> Goal
Starting at the line with "This screenshot has" and continuing through the last of the lines below, rewrite those lines as a numbered list, skipping blank lines and leaving out the pictures.

> Records for the exercise
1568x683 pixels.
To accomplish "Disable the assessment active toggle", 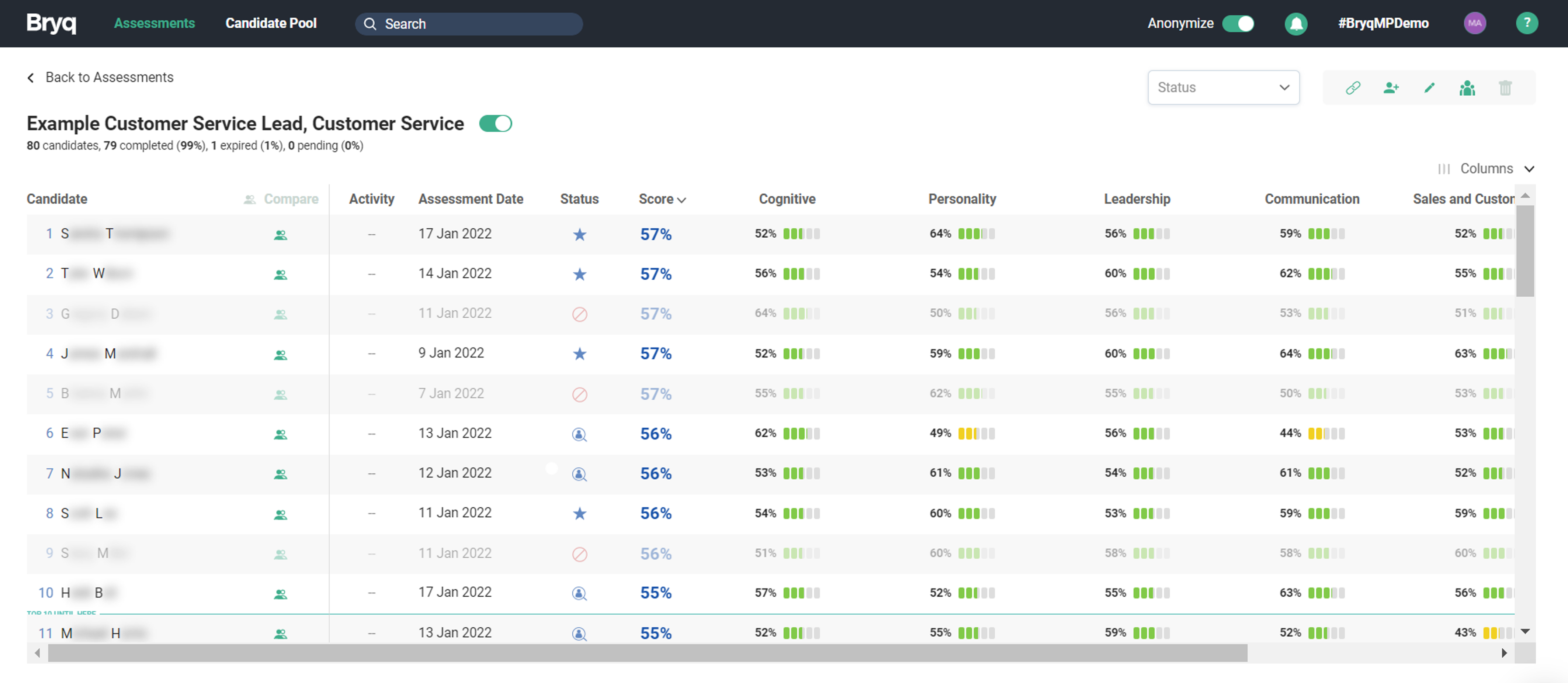I will pyautogui.click(x=496, y=123).
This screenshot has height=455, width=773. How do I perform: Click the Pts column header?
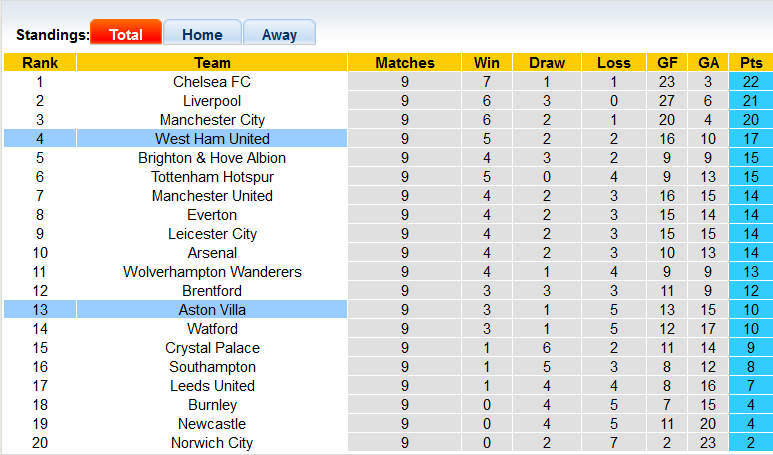[749, 63]
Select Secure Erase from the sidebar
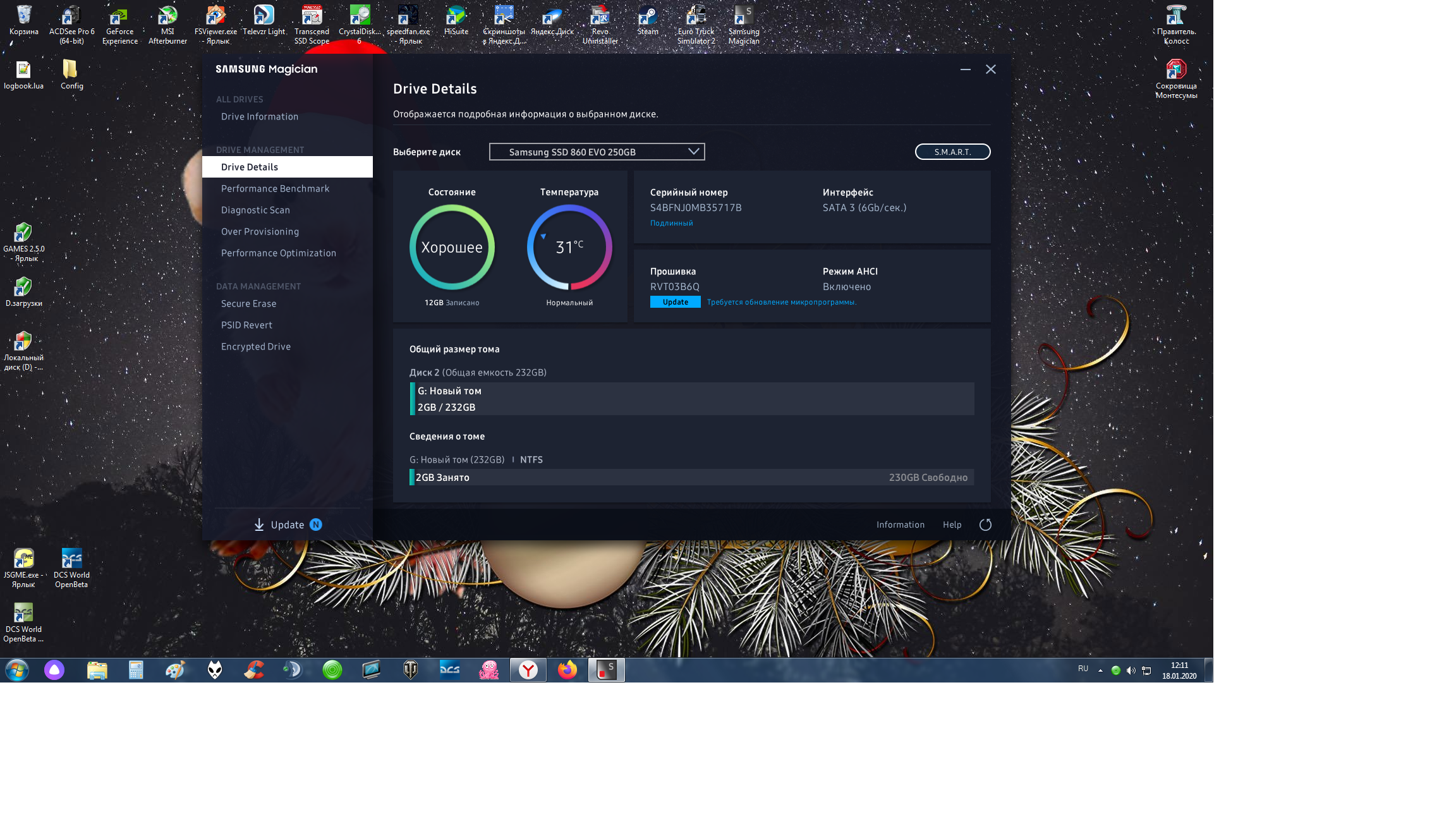Viewport: 1456px width, 819px height. point(248,303)
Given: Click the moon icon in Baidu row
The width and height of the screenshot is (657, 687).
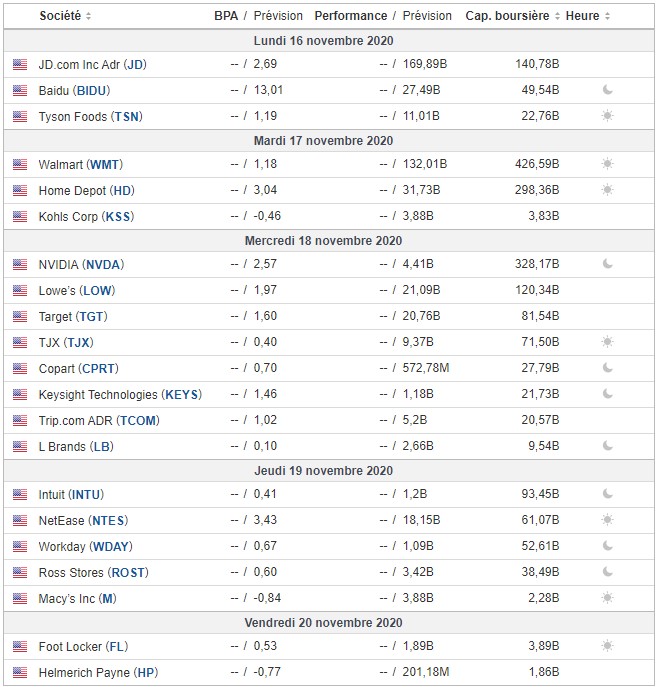Looking at the screenshot, I should click(x=607, y=90).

> Response to the task
1. This screenshot has height=455, width=773. How do I perform: Click the Pts column header?
2. [749, 63]
3. Select Secure Erase from the sidebar
4. Viewport: 1456px width, 819px height. point(248,303)
5. Given: Click the moon icon in Baidu row
6. The width and height of the screenshot is (657, 687).
7. Looking at the screenshot, I should click(x=607, y=90).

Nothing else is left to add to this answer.